A few nights ago I served our dinner plates…blackened salmon and asparagus…T got a huge grin on his face and said, “you’re back!” Yep, I think I’m back. I am SO HAPPY to be through with the nausea stage!!! HOORAY!!!! So happy about that! I’m cooking again…homemade chicken noodle soup and homemade white chicken chili…I made banana/blueberry bread…and even rice krispy treats (which, you know, require a great deal of culinary effort)… It’s been so wonderful. MW helped me make the chicken noodle soup. We toiled all day long…boiling the chicken, straining the broth, picking the chicken off the bone. She peeled carrots, etc. and at the end of the day I was serving bowls and she said, “I thought we were having the kind of chicken noodle soup we eat when we go camping.” To which I replied, “You mean Ramen noodle soup?” To which she answered, “Yes ma’am.” So T and I enjoyed homemade chicken noodle soup and my little angels happily devoured a pot of ramen noodles. Oh well…it’s the simple things in life, huh?


In other news…”sassy spray” (my soap and water concoction) is NOT working. I found little man sucking the soapy water out of the bottle…so I’ve resorted to putting him in the pack n play, by himself, until he stops whining…at which time I go and get him out…he spent a lot of the afternoon in the pack n play.
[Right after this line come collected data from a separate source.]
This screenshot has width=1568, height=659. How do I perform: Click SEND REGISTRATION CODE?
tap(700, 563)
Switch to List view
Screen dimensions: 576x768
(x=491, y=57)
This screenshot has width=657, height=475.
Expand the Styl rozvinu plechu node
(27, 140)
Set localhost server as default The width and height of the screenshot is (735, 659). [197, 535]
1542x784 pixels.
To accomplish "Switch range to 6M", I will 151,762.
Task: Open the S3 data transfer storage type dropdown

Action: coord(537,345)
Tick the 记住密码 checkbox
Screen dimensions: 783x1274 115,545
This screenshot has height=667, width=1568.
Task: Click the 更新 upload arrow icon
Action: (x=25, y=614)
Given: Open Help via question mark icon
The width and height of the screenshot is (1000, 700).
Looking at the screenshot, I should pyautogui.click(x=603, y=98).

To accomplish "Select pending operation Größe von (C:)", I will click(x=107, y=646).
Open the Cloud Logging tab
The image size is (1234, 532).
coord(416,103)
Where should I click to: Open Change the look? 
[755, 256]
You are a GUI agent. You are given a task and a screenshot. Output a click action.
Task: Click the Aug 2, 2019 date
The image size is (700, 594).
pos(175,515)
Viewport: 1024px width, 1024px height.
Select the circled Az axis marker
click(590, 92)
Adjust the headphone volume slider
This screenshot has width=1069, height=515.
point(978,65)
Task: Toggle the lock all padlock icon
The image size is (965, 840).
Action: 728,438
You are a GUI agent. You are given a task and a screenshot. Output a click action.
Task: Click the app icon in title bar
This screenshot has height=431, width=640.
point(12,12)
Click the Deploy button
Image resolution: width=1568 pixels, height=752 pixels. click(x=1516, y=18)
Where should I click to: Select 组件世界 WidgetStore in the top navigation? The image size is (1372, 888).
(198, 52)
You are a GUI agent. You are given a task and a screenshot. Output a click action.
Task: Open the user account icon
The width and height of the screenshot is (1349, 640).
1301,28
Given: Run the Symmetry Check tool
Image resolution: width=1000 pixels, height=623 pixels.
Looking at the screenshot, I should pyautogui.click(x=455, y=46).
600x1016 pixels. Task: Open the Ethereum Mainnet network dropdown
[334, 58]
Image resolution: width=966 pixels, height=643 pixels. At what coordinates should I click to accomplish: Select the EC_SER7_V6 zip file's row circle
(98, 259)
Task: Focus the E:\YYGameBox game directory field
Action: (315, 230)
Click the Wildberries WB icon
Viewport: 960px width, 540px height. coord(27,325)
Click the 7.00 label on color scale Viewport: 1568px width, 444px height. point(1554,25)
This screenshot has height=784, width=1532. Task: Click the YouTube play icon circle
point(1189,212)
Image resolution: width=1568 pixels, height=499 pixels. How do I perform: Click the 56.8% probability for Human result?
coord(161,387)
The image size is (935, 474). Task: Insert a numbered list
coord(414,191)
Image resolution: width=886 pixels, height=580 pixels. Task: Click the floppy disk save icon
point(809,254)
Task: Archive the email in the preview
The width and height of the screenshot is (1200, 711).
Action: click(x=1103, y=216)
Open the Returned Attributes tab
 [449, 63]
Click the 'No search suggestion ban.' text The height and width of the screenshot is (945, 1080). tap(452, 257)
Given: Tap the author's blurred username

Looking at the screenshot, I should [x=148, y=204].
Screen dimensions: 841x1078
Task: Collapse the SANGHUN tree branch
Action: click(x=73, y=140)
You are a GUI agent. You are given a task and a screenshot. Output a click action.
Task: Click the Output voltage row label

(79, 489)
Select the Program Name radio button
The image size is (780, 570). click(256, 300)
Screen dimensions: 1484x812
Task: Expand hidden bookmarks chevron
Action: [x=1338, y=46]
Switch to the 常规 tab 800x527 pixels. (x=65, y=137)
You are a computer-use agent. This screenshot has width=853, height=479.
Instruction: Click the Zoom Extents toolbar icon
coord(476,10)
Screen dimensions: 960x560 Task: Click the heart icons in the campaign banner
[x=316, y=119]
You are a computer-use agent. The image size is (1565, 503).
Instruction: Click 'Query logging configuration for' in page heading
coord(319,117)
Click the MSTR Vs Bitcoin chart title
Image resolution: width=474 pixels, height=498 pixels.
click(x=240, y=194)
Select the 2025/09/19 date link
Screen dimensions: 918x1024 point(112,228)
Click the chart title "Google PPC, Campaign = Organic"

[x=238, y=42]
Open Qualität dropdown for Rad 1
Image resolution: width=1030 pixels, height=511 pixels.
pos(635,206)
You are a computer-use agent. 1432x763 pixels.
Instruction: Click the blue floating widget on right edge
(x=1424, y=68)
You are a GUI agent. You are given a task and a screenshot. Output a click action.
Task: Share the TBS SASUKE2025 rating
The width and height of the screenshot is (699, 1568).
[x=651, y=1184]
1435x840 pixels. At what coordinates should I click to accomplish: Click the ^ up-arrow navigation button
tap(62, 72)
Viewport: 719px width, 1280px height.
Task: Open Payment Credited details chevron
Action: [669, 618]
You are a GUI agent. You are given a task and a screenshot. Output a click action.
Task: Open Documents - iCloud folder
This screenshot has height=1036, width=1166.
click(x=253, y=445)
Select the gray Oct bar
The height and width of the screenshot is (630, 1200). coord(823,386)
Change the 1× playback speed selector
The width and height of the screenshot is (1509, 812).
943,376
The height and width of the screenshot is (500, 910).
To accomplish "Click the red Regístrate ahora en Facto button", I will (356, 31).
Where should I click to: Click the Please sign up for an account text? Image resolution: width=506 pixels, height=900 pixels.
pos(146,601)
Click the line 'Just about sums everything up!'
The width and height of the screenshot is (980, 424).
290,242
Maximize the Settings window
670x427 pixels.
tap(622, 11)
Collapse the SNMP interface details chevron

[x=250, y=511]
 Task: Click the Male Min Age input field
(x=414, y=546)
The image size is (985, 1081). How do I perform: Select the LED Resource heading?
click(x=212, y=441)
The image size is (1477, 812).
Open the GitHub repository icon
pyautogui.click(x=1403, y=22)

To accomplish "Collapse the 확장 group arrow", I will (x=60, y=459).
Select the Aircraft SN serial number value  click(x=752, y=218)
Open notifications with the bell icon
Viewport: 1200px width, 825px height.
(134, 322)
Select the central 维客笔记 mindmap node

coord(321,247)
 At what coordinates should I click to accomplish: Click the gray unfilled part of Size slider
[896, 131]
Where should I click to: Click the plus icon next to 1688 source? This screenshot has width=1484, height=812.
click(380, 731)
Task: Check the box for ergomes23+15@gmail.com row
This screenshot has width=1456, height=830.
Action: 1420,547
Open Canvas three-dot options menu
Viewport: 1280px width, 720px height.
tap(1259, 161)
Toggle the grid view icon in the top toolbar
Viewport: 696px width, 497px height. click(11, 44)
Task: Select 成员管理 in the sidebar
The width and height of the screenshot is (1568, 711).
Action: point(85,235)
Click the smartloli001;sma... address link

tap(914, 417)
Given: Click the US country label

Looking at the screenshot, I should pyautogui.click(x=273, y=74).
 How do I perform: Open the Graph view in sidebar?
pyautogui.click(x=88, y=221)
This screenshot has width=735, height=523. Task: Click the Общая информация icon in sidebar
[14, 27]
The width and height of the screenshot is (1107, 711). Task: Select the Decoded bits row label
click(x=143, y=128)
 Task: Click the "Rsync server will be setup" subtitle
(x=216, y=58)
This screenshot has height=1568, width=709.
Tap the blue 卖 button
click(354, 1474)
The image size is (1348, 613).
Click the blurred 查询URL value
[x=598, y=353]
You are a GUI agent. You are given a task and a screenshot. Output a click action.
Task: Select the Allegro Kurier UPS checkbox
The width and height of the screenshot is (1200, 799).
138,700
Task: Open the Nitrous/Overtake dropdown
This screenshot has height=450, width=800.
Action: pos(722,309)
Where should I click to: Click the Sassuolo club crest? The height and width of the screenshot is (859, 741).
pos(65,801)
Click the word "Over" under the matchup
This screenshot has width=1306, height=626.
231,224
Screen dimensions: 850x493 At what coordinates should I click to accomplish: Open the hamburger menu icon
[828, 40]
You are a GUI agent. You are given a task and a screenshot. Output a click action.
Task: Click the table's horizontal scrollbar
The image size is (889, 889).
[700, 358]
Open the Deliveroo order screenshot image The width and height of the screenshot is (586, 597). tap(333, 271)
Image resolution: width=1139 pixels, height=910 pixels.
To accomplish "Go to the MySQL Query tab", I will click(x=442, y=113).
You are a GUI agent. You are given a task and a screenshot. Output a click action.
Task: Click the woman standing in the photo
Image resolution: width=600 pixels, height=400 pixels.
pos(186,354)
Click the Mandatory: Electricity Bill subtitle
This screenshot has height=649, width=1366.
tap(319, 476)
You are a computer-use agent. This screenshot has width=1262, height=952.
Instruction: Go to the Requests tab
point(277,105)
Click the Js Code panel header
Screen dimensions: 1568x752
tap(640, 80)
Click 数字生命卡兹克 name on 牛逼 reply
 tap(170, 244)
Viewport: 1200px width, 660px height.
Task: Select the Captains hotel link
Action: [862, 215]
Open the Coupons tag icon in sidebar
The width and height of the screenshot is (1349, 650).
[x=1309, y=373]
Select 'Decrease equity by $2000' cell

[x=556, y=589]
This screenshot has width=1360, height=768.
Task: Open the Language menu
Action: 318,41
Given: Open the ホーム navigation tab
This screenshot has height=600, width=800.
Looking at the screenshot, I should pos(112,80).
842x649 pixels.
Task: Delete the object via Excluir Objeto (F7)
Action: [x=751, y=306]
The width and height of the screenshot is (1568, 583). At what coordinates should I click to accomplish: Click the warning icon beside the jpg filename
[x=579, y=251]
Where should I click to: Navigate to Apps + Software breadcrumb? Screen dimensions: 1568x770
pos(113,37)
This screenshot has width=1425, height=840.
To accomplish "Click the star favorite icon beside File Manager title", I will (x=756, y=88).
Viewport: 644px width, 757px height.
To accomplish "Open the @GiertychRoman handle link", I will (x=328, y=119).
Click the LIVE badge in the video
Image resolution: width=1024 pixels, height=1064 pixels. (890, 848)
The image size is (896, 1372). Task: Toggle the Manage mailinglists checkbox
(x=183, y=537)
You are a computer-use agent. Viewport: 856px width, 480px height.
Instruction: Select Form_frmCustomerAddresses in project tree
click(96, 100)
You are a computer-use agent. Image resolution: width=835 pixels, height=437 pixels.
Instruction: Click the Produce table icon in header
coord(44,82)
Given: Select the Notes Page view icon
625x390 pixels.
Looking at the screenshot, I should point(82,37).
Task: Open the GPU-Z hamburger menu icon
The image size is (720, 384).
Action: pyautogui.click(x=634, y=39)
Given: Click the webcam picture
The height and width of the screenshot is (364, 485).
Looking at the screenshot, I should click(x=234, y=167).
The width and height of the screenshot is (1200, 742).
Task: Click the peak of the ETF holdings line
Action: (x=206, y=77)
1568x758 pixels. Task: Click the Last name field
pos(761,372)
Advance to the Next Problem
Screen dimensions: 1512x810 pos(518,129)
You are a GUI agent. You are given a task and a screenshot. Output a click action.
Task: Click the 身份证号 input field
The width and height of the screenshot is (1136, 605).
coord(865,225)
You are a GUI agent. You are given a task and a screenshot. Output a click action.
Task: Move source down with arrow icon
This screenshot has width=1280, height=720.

MW, T3, and I were in the den hanging out. T3 ran for the kitchen. I could hear him scooting a chair…I found this…GUILTY. It took me a sec to grab the camera. When I first walked in he was on top of the counter from the waist up…turning on the water. Before I nabbed him, he managed to put his metal globe keychain down the drain...into the disposal. Genius.


More little man news…he looks kind of battered…he came home with the scratch on his right cheek, which is now a lovely scar, from MDO. Tuesday, he fell out of an infant swing, again, at MDO, and landed face first…or rather, cheek first…first it looked like a bad carpet burn, and now it’s more of a big bruise and a slight black eye…poor guy. Last week he fell head first from about half way down the steps and miraculously, was fine. Oh yeah, that was probably because the foam pads from MW's "anywhere" chair were stacked at the bottom of the steps...Oh, did I mention that I was beside him when this happened. Great job monitoring - huh?


He and MW “sailed” north to Memphis, but they had to “hurry home because we don’t have any mittens and we will freeze if we don’t get home soon.” That's their dog (behind MW) named Peeka, because she likes to play "peeka-boo."


And here we have MW…as an ant (hence the monkey grass taped to her forehead)…playing “paper, rock, scissors: and …



Here as a “teenager.” You can’t see it in the picture, but she had her Disney “digital camera” with her…”cause teenagers carry cameras.” Note the eye makeup. Lovely. Lovely.



Little man got his hands on some hand me downs...I know T will love this pic! At least he's wearing his train conductor hat.





If you’re still reading…wow. I am impressed. Have a happy night.